62
Als Ryan Jenner am Samstagnachmittag von seinem Besuch der O’Keefes zurückkehrte, betrat er mit einigem Bangen die Wohnung und fürchtete, Alice habe aus irgendeinem Grund ihren Aufenthalt verlängert. Aber sie war tatsächlich fort. Der Zettel, den sie auf dem Beistelltisch im Wohnzimmer hinterlassen hatte, bestärkte ihn darin, sich genügend Zeit zu lassen, um sich nach einer eigenen Miet- oder Eigentumswohnung umzusehen. Es drängte nicht, nur weil sie diese Wohnung noch ein wenig länger miteinander teilen würden.

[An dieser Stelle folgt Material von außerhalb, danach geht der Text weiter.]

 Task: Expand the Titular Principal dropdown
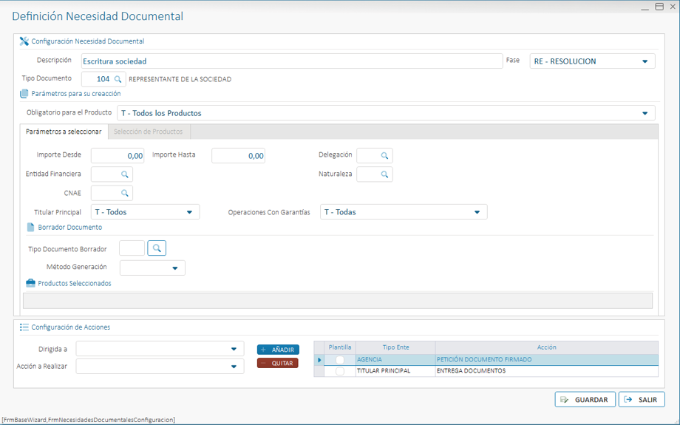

Alice schloss ihre Mitteilung mit den Worten: »Ich werde dich vermissen. Es war eine nette Zeit.« Unterzeichnet war der Zettel mit: »Alles Liebe, A.«
Mit einem verzweifelten Seufzen sah er sich um. In der Woche ihres Aufenthalts hatte Alice einige Möbel verrückt. Zwei Clubsessel vor der Couch standen sich nun direkt gegenüber. Sie hatte die schweren Vorhänge mit geknüpften Kordeln in der Farbe des Vorhangstoffes zurückgeschlagen, so dass der Raum sehr viel heller wirkte. Die Bücher im Regal um den Kamin waren neu geordnet, sie standen nun in Reih und Glied und waren nicht mehr wahllos hineingestopft. Der gesamte Raum trug Alices Handschrift. Er fühlte sich nicht ganz wohl darin.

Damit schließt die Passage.